= PAGE EXTRACT =
Algorithm reference: ten from-scratch implementations

Decision Tree

Algorithm: CART (Classification and Regression Trees) using Gini impurity. Recursively finds the feature-threshold pair that produces the lowest weighted impurity across both child nodes.Dataset: Iris (150 samples, 4 features, 3 classes) via sklearn.datasets.load_iris.Key hyperparameters: max_depth (controls overfitting), min_samples_split (minimum node size before attempting a split).

Overview
Code

The tree is composed of Node objects. Internal nodes store a feature index and threshold; leaf nodes store a value (the majority class). _gini computes impurity for a label array. _best_split exhaustively searches every unique threshold for every feature. _grow recurses until max_depth or a pure node is reached.

class Node:
    def __init__(self, feature=None, threshold=None, left=None,
                 right=None, value=None):
        self.feature   = feature
        self.threshold = threshold
        self.left      = left
        self.right     = right
        self.value     = value   # set for leaf nodes

class DecisionTree:
    def __init__(self, max_depth=10, min_samples_split=2):
        self.max_depth = max_depth
        self.min_samples_split = min_samples_split
        self.root = None

    def _gini(self, y):
        classes, counts = np.unique(y, return_counts=True)

= PROBLEM SET =
[1] Translate this sentence from the algorithm reference into Spanish: "Internal nodes store a feature index and threshold; leaf nodes store a value (the majority class)."
[2] Return the records unchanged from the line with "Task: Open an existing file" up to and including the last line of the records, leaving out the pictures.
The records that follow have no connection to the algorithm reference above.

= GIVEN RECORDS =
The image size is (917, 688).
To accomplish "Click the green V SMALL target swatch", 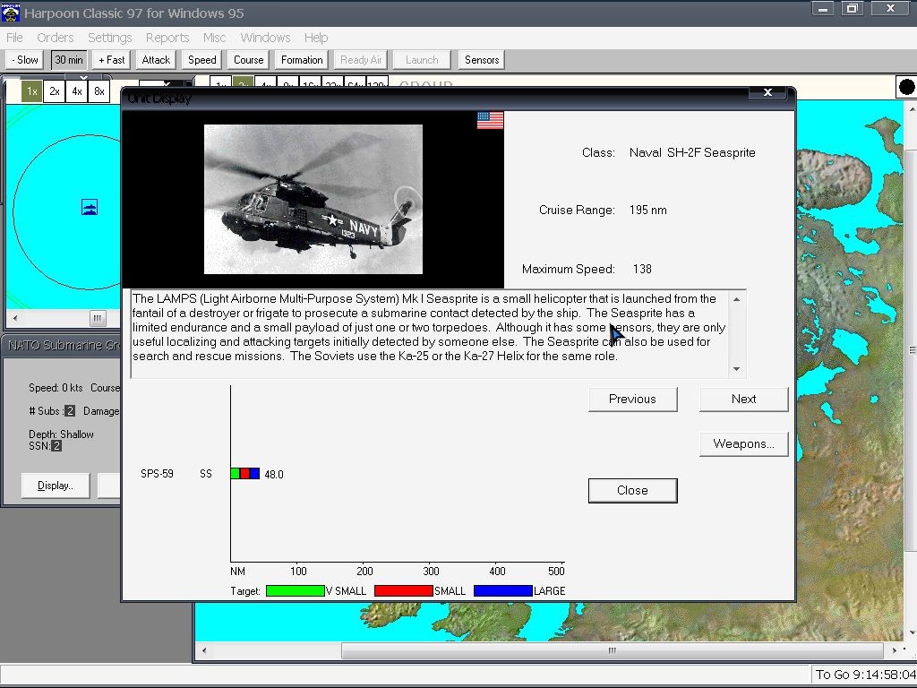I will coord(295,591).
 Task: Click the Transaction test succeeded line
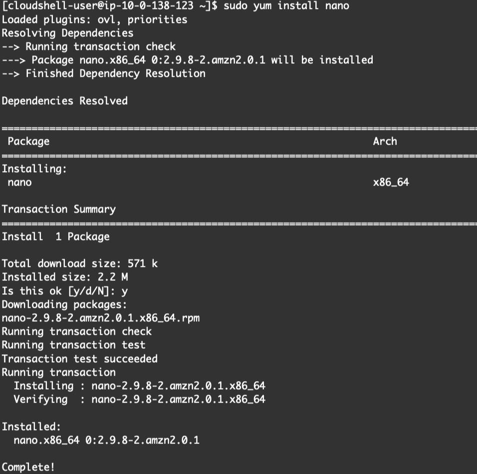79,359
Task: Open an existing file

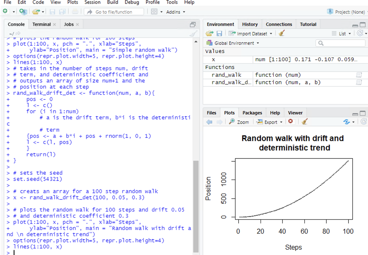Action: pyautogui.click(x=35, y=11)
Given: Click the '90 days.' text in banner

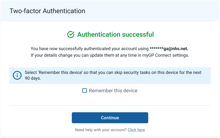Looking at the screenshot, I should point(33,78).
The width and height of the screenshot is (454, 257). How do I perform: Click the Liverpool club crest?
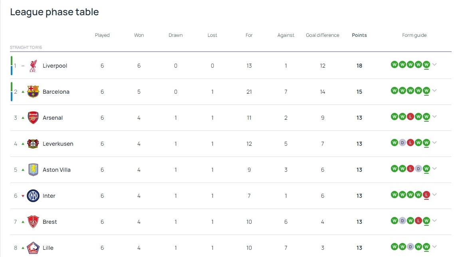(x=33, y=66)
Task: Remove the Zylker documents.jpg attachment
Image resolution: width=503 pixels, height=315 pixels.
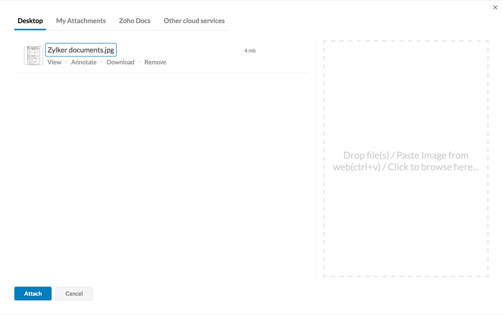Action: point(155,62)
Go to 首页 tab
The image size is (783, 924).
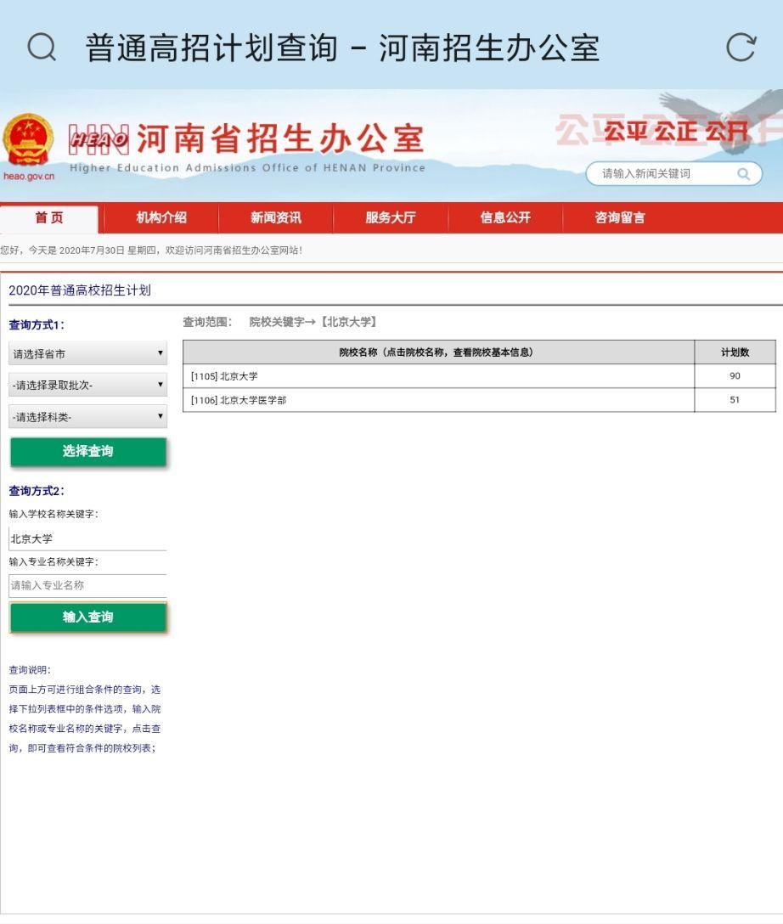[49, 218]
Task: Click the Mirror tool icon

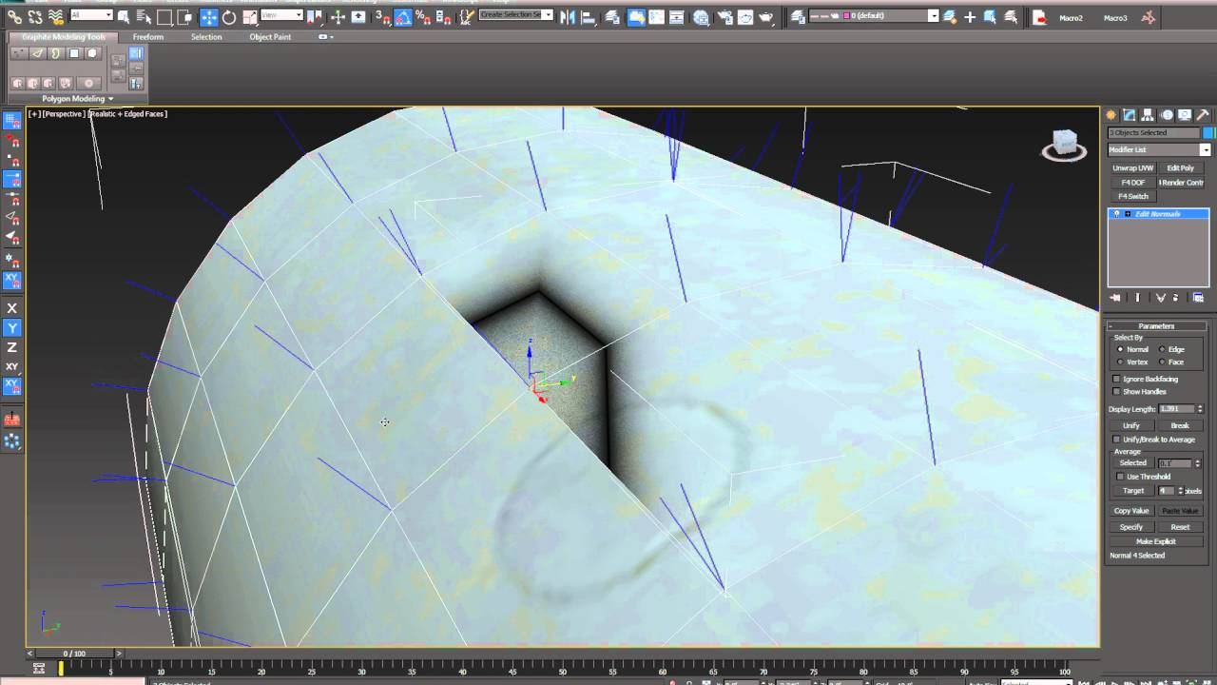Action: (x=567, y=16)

= EXERCISE RESULTS =
[1] Los nodos internos almacenan un índice de característica y un umbral; los nodos hoja almacenan un valor (la clase mayoritaria).

[2]
Task: Open an existing file

Action: pyautogui.click(x=35, y=11)
Given: Click the '90 days.' text in banner

Looking at the screenshot, I should point(33,78).
The width and height of the screenshot is (454, 257). How do I perform: Click the Liverpool club crest?
(x=33, y=66)
Task: Remove the Zylker documents.jpg attachment
Image resolution: width=503 pixels, height=315 pixels.
Action: point(155,62)
Go to 首页 tab
The image size is (783, 924).
[49, 218]
Task: Click the Mirror tool icon

Action: (x=567, y=16)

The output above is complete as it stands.